I will try implementing this later today and if it works I will close this issue. If you have any improvements or advice on my idea feel free to comment as well.
Thanks!
Matching in CSV conversion rules is done on the whole line, so you could create a rule that matches every little bit you have.
For example, even if you have just the date and amount (and lets assume that account1 is implied by the filename), you would still be able to create a rule that says "these 255 usd on 2019-07-15 were this transaction".
So, like this section says, you would just add a line similar to this one to your rule file, and it will be almost as easy as writing comment directly in the file:
2017/07/15.*255.00|account2|comment
For those check transactions with no information, i have to manually go to my checking account and look at the check image for the details. I am going to go with the manually maintained file for those. Otherwise I can make use of the csv rules like you said so I am going to close this issue.
Thanks again
Hello! Thank you for sharing this useful hledger set-up with the world :)

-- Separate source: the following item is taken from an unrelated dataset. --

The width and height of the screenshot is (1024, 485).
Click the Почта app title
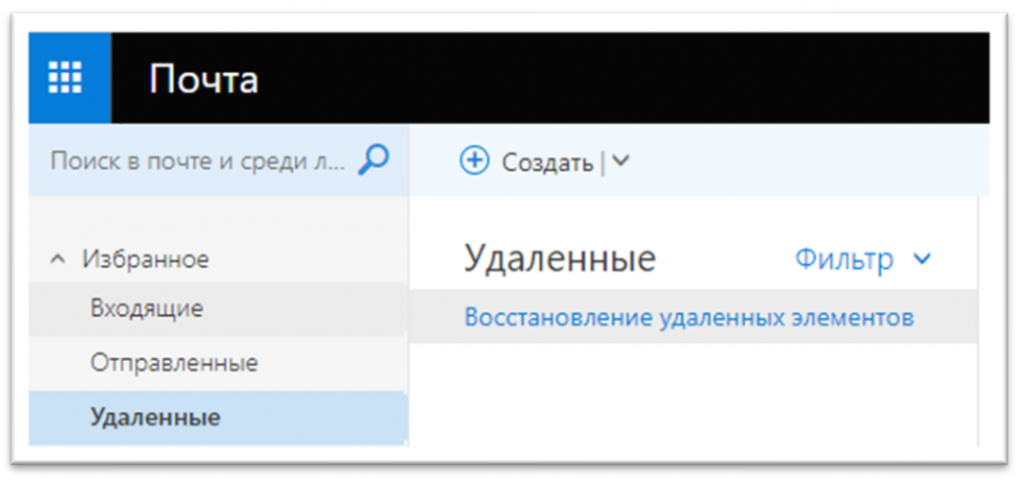[x=204, y=79]
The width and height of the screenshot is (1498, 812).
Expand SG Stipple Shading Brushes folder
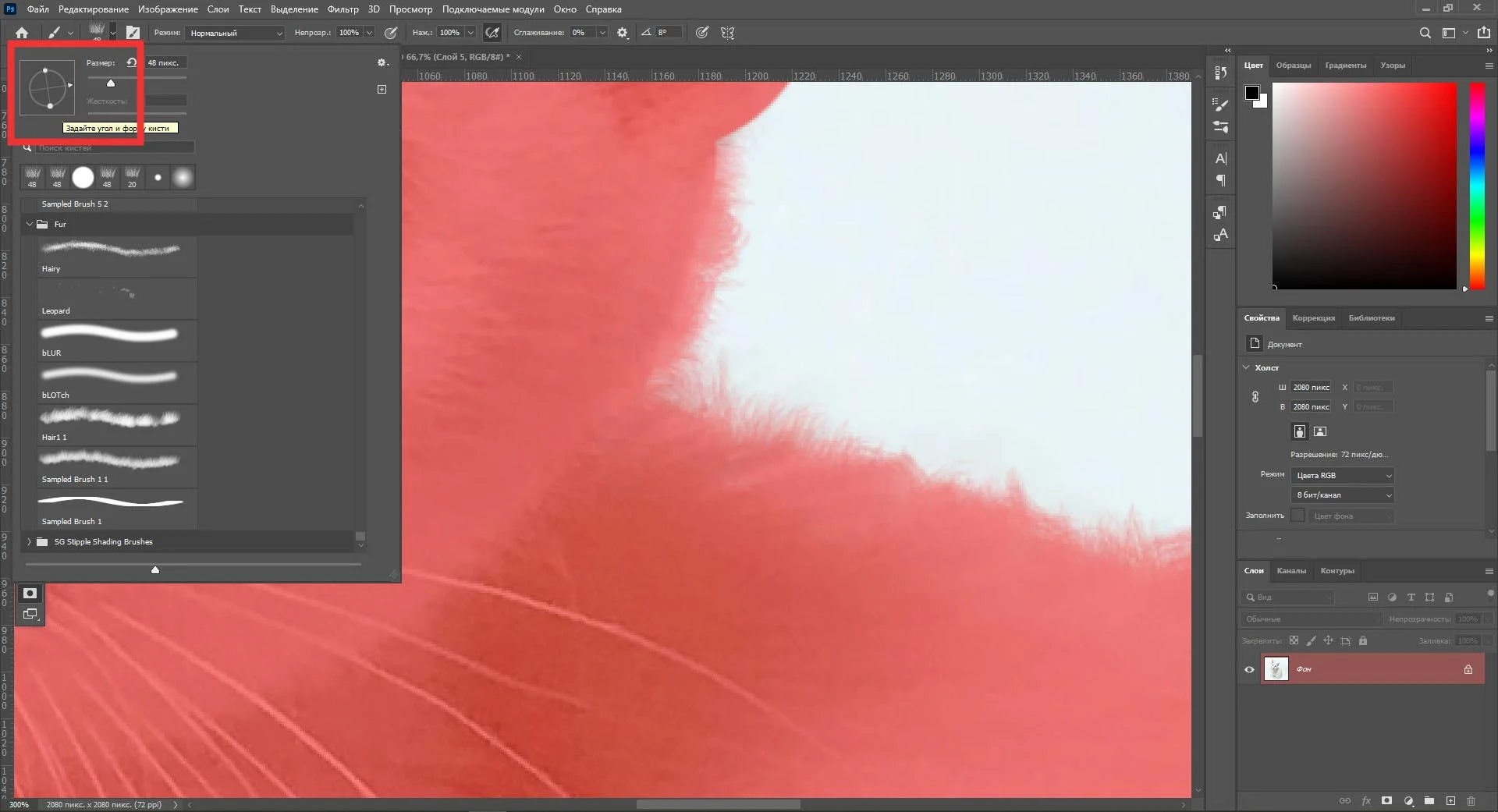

I am faced with a similar issue where I have many transactions from a financial institution which require manual categorization.
The solution presented by @adept (create hyper-specific rules inside the your rules file which only ever apply to a single transaction) works well. Unfortunately, it causes the rules file for an institution to grow larger with each passing year as it fills up with hyper-specific rules which are not relevant to subsequent years.
Is it possible to add additional rules files which are applied only to a single csv (instead of all csvs inside an institution directory)? Since you can't conditionally include
rules files inside other rules files, I'm not sure what would be the best way to do this. Creating separate sub-directories inside import/lloyds/
for each csv seems overly complex (though it seems like an appropriate use of the csv include rule).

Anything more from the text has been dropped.